L’explosion s'est produite à l'heure de la grande prière du vendredi, dans la localité Koudeih, située au nord de la ville de Qatif, dans la province orientale où vivent la majorité des chiites d’Arabie saoudite. L’attentat a fait au moins 20 morts.
Notre Observateur Mohammad Alsaeedi vit à Qatif. Il s’est rendu à la mosquée quelques minutes seulement après l’attentat.
La communauté chiite s’attendait ces dernières semaines à être visée par un attentat. La seule surprise, c’est que cette attaque a eu lieu dans une petite mosquée de 200 personnes et non à Qatif, à seulement quatre kilomètres de là, où les célébrations chiites rassemblent régulièrement des milliers de personnes dans les rues.
Quelques minutes à peine après l’attentat, des dizaines d’habitants se sont spontanément rassemblés à l’entrée de la mosquée et ont entonné des chants à la mémoire des victimes.
L’ambiance était tendue. Quand les forces de l’ordre ont déployé des véhicules blindés autour de la mosquée, les gens ont demandé aux officiers de se retirer pour ne pas attiser les tensions.
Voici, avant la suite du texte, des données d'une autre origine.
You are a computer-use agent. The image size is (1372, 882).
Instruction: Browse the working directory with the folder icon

Les policiers ont accepté de partir.
Le gens ici en veulent aux autorités et disent que des mesures doivent être prises pour stopper les discours incitant à la haine des chiites qui, depuis le début de l’offensive contre les rebelles houthis chiites au Yémen, ont prospéré dans les médias et les mosquées.
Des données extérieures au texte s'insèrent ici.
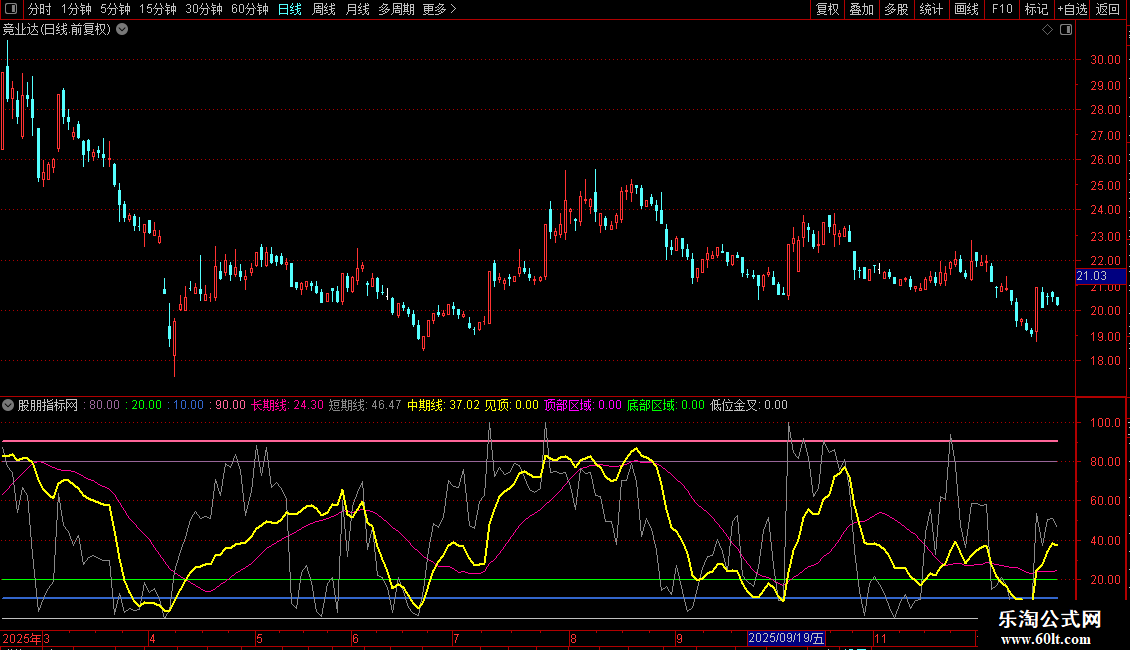Expand the 股朋指标网 indicator dropdown arrow
The height and width of the screenshot is (650, 1130).
click(x=8, y=405)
Rien qu’au mois de mai, le journal local "Al-Yaoum", pourtant diffusé dans une région à majorité chiite, a publié deux articles truffés d’insultes envers la communauté chiite. [À la suite de cette publication, des boites de distribution du journal ont été jetées dans des bennes à ordures à al-Qatif le 4 mai dernier, NDLR].
Dans la province de Najrane, située à la frontalière avec le Yémen [sud-ouest] - où des combats ont régulièrement lieu entre l’armée saoudienne et les rebelles houthis - des discours haineux ont également fleuri dans les mosquées ces dernières semaines.
Les autorités ont récemment envoyé des dizaines d’imams dans cette région, officiellement pour remonter le moral des gens. Mais ces imams ont multiplié les prêches contre les chiites de Najrane, qui constituent pourtant la majorité de la population. Dans les mosquées, ils ne cessent de traiter les chiites de traîtres à la nation, les accusant d’être des complices des rebelles houthis, sans que les autorités ne lèvent le petit doigt.
C’est la deuxième fois en deux ans que la province orientale est visée par des attentats contre des chiites. En novembre 2014, des hommes encagoulés avaient tiré à la Kalachnikov sur un groupe qui célébrait la fête de l’Achoura dans un village près de la ville d’Ihsa, faisant cinq morts.